__Activity__. Output each line of the data below exactly, omitting any image.

__Data extracts__.
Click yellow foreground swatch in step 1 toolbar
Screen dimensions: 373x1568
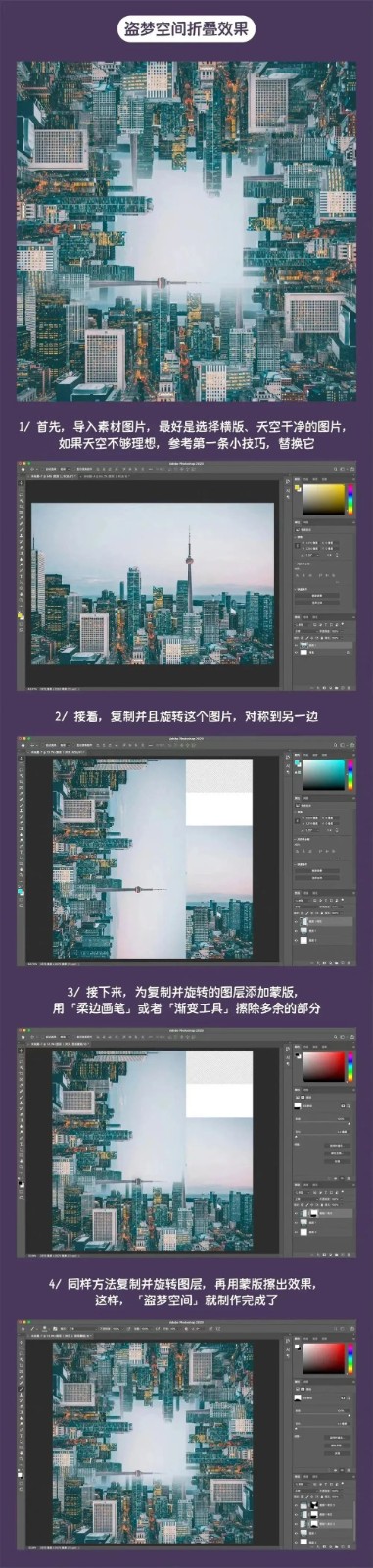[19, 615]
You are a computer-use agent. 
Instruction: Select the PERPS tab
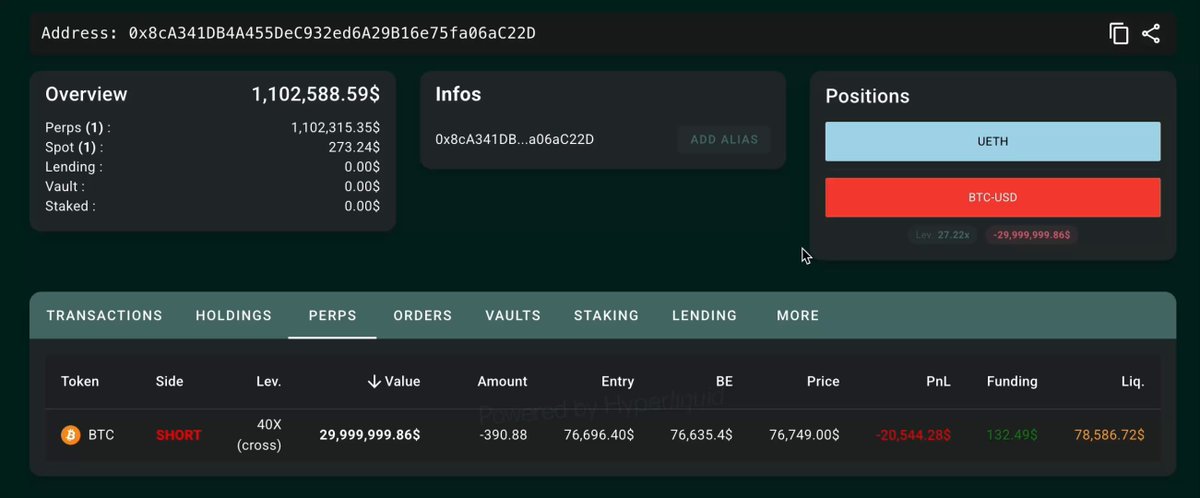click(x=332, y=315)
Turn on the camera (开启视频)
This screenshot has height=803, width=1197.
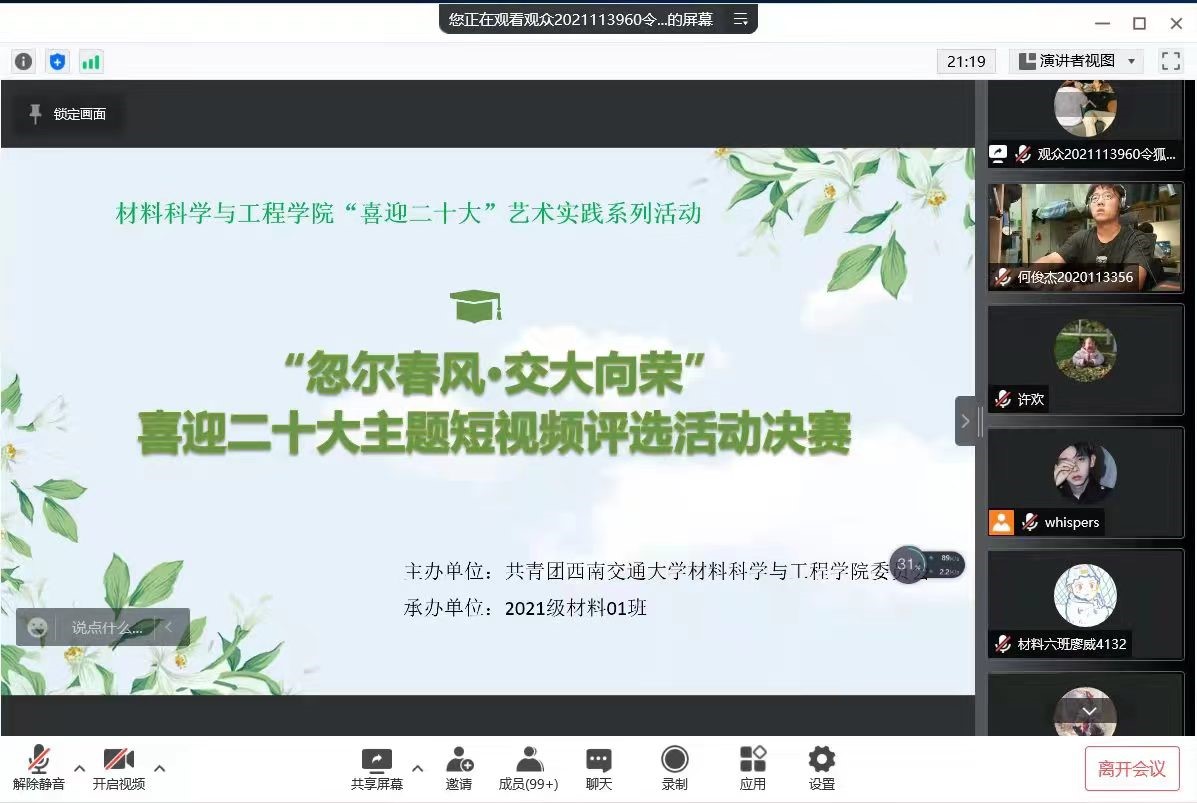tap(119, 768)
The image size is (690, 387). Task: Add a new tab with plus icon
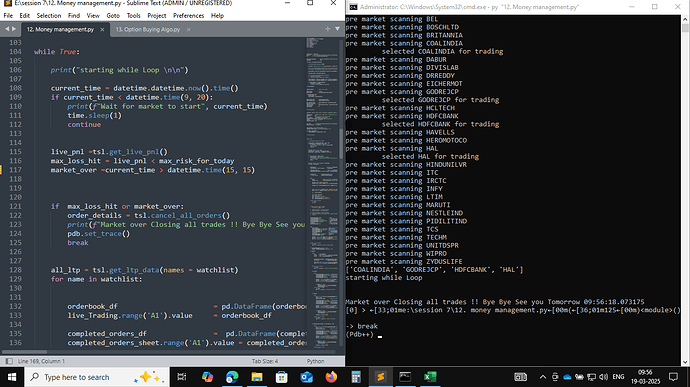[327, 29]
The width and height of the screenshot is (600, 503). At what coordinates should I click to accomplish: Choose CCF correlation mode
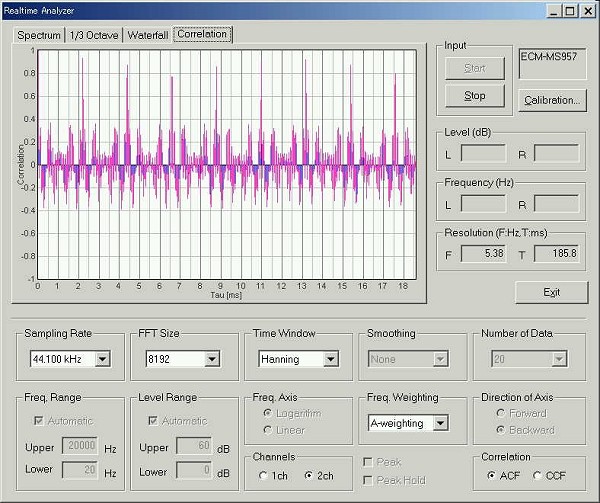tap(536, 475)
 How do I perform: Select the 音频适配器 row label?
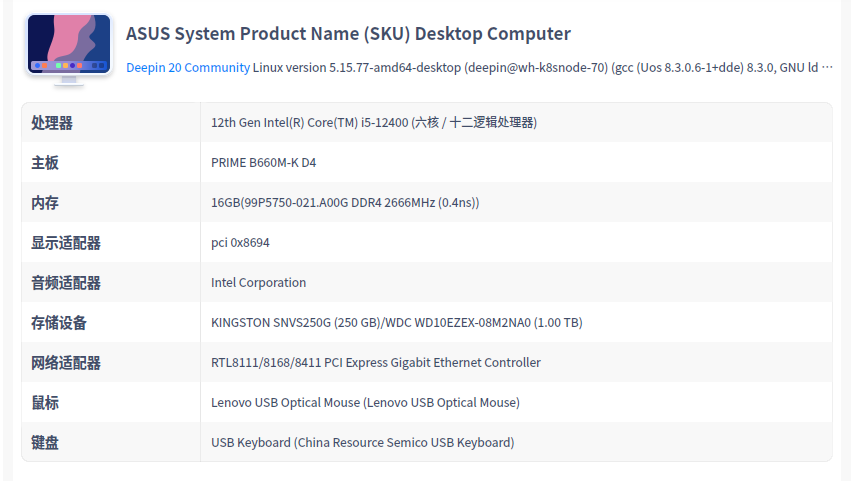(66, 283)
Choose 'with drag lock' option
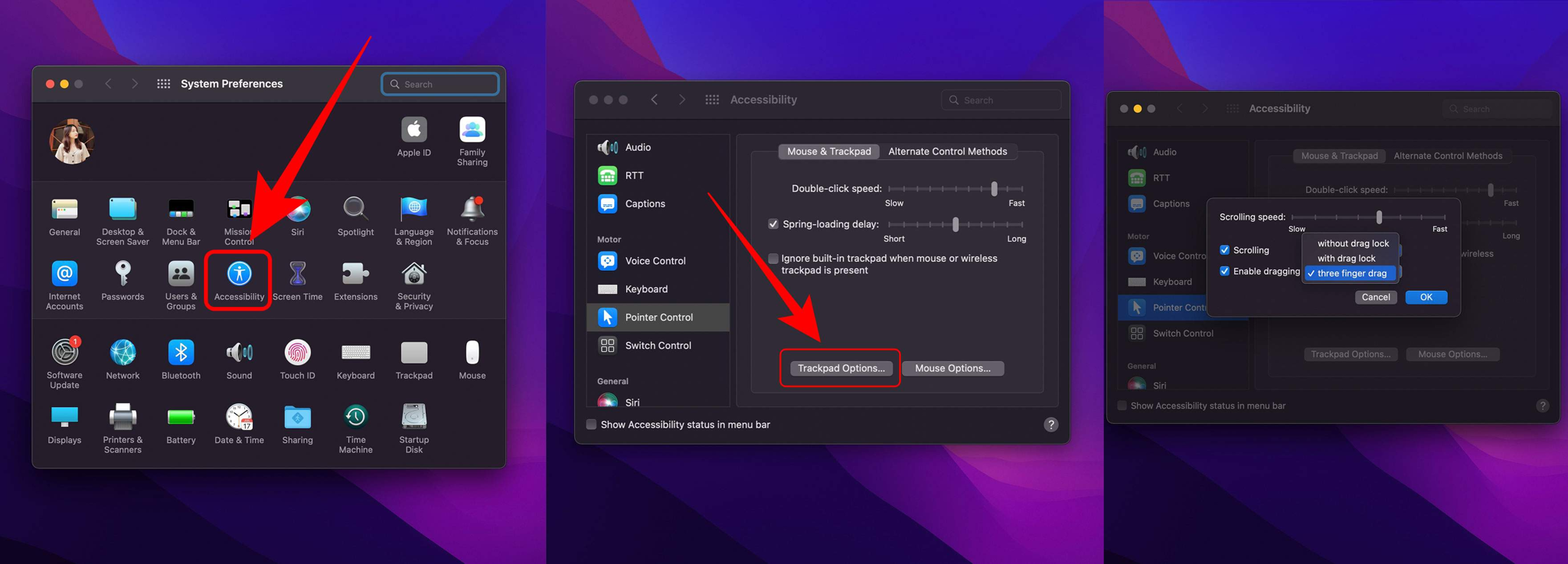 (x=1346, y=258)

__Task answer__.
Click yellow foreground swatch in step 1 toolbar
Screen dimensions: 373x1568
[19, 615]
You are a computer-use agent. 
Instruction: Select the PERPS tab
click(x=332, y=315)
Turn on the camera (开启视频)
This screenshot has height=803, width=1197.
tap(119, 768)
The image size is (690, 387). Task: Add a new tab with plus icon
[327, 29]
The width and height of the screenshot is (600, 503). At what coordinates should I click to accomplish: Choose CCF correlation mode
tap(536, 475)
 How do I perform: Select the 音频适配器 row label?
(66, 283)
Choose 'with drag lock' option
 (x=1346, y=258)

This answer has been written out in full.